Records from a data collection:
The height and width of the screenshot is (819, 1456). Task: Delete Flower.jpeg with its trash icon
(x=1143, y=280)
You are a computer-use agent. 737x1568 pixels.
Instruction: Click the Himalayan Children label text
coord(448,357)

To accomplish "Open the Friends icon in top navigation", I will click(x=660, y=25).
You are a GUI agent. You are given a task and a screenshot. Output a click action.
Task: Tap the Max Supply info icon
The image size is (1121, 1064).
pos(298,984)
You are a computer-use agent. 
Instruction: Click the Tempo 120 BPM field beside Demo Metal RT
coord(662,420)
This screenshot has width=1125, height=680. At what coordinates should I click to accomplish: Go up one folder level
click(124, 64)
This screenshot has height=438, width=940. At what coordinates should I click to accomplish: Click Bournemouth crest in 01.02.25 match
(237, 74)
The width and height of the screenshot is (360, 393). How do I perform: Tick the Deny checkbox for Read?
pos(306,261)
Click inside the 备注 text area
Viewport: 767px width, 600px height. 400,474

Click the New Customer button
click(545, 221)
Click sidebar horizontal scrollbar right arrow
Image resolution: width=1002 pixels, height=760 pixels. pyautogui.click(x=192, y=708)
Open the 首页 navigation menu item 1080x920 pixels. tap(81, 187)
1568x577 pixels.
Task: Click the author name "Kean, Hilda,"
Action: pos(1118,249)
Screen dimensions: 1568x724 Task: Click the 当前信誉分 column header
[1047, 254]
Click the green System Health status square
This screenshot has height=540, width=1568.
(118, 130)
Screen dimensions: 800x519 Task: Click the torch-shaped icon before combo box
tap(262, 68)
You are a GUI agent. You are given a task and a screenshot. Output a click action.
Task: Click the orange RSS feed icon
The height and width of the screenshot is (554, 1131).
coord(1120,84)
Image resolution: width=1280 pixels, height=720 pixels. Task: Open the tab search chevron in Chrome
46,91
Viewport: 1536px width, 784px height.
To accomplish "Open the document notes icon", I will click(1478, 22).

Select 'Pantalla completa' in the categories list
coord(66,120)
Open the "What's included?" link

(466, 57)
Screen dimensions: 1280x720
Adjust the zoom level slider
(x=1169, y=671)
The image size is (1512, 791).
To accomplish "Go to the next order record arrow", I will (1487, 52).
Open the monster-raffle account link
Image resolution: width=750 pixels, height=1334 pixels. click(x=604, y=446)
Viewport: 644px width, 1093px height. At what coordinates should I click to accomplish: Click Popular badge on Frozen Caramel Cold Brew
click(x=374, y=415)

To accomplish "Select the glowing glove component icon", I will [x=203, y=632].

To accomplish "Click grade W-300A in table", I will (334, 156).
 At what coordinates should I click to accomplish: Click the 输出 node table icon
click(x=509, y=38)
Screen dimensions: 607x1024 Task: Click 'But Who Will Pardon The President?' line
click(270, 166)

WORK ORDER: With "agent" as the string to match, show every line of the entries above that has it.

ANSWER TO THE EXERCISE:
You are a computer-use agent. 737x1568 pixels.
You are a GUI agent. You are given a task and a screenshot. Output a click action.
You are a computer-use agent. 
You are a GUI agent. You are given a task and a screenshot. Output a click action.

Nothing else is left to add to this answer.